TEXT PASSAGE:

- - -

Bob Ambrogi reported this morning that Axiom, a global legal services company providing legal professionals and technology to legal departments in the largest companies in the world, is going public.

Made me wonder who were the “alternative” legal service providers of today. Companies like Axiom or traditional law firms?

After all, Axiom already has 2,000 employees across three continents.  

A few weeks ago, Frank Ready of Legaltech News reported that Elevate, providing consulting, technology and services to major corporations and law firms, worldwide, is considering purchasing a UK law firm and going public, following the recent acquisition of two companies.

From Elevate’s founder and executive chair, Liam Brown:

We’d rather bring in public company capital so that the management team can continue to control the strategy and direction and growth of the business.

When companies such as Axiom and Elevate were started, they were viewed as alternatives to the way legal services had been provided by traditional law firms. They were labeled and are still called a “Alternative Legal Service Provider (ALSP).”

- - -

INFORMATION SUPPLIED:
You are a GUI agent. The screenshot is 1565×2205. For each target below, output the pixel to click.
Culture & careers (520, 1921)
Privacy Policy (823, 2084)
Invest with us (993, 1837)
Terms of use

- - -

TO DO: According to the passage about Axiom and Elevate, how many employees does Axiom already have? You can ignore the rows for this exercise.

SOLUTION FOR THIS EXERCISE: Axiom already has 2,000 employees across three continents.